* _Work task_
Look below for the line with "You are a computer-use agent." and the line with "You are a GUI". Copy exactly those two lines and every line between, but not the pictures.

◇ ◇ ◇

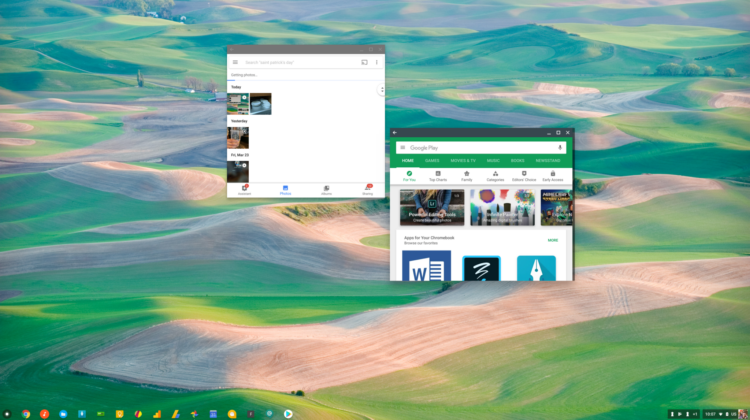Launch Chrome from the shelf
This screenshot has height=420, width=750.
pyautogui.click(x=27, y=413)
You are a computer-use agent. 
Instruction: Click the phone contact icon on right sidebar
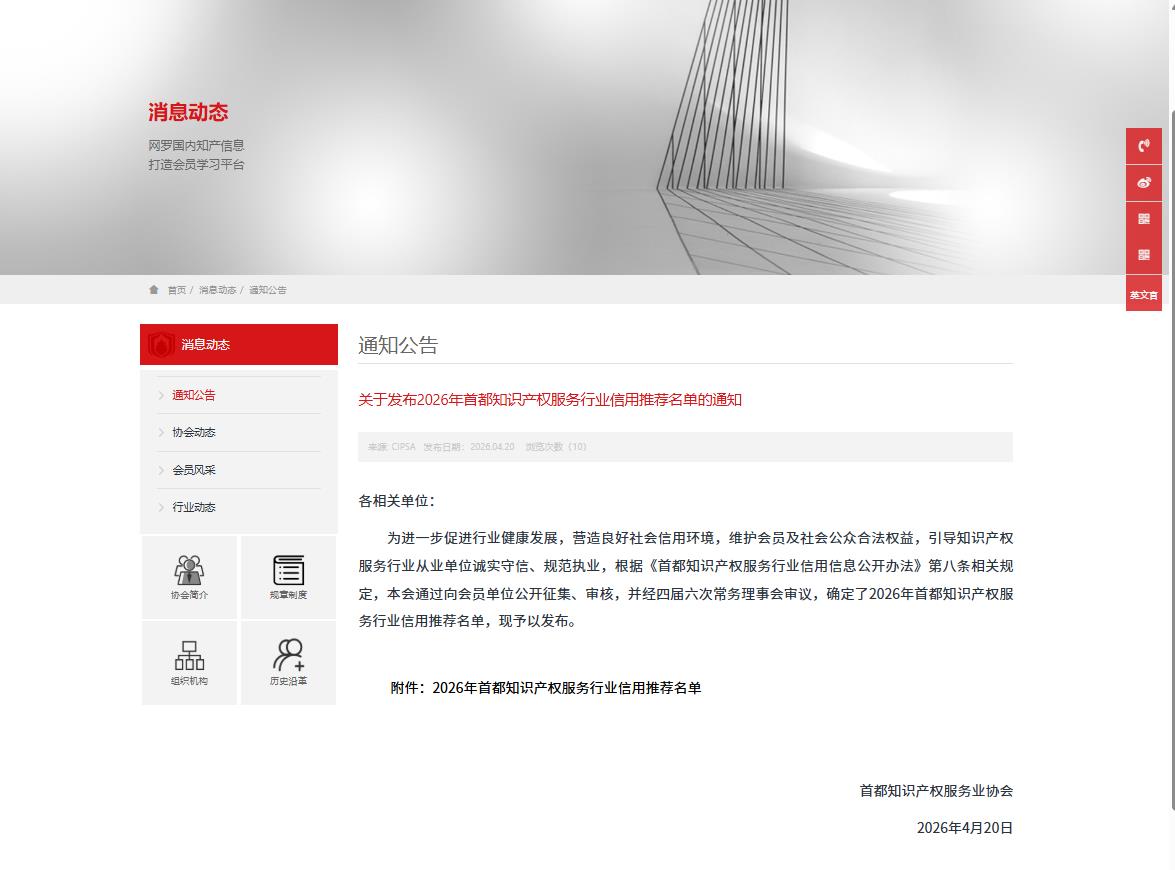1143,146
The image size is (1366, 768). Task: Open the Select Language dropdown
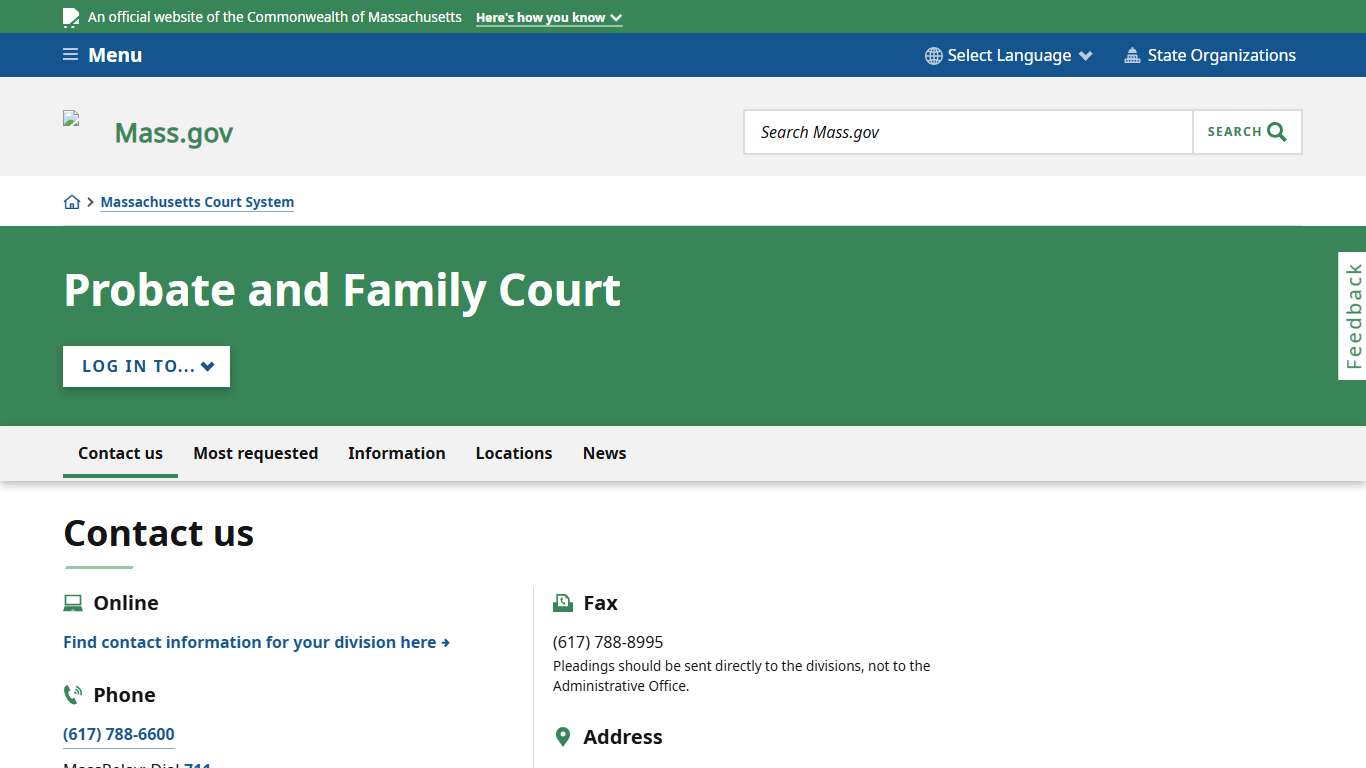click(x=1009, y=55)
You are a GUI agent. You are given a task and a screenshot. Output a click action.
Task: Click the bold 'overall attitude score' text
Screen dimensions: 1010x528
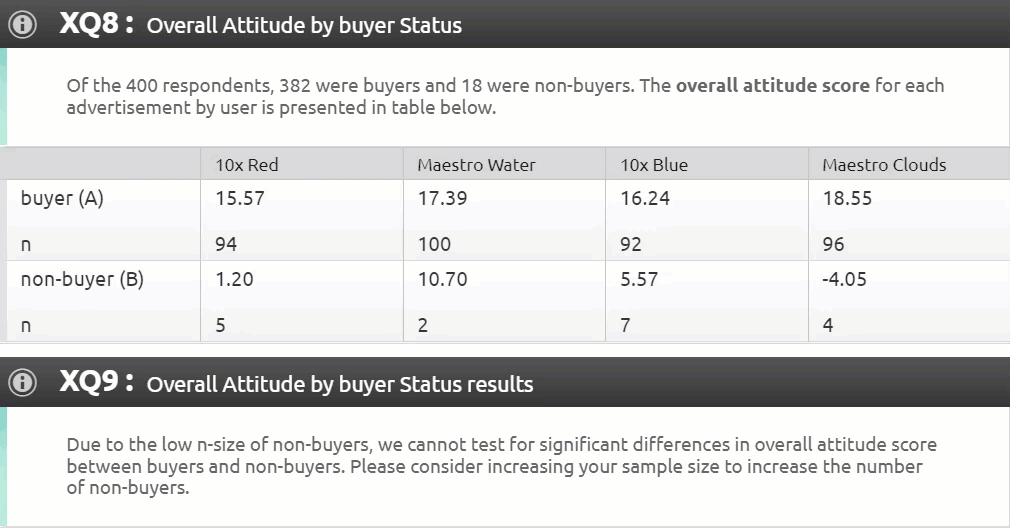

◇ ◇ ◇

* _Solved problem_
You are a computer-use agent. 
Instruction: Click the phone contact icon on right sidebar
1143,146
The image size is (1366, 768). Task: Open the Select Language dropdown
click(x=1009, y=55)
You are a GUI agent. You are given a task and a screenshot. Output a click action.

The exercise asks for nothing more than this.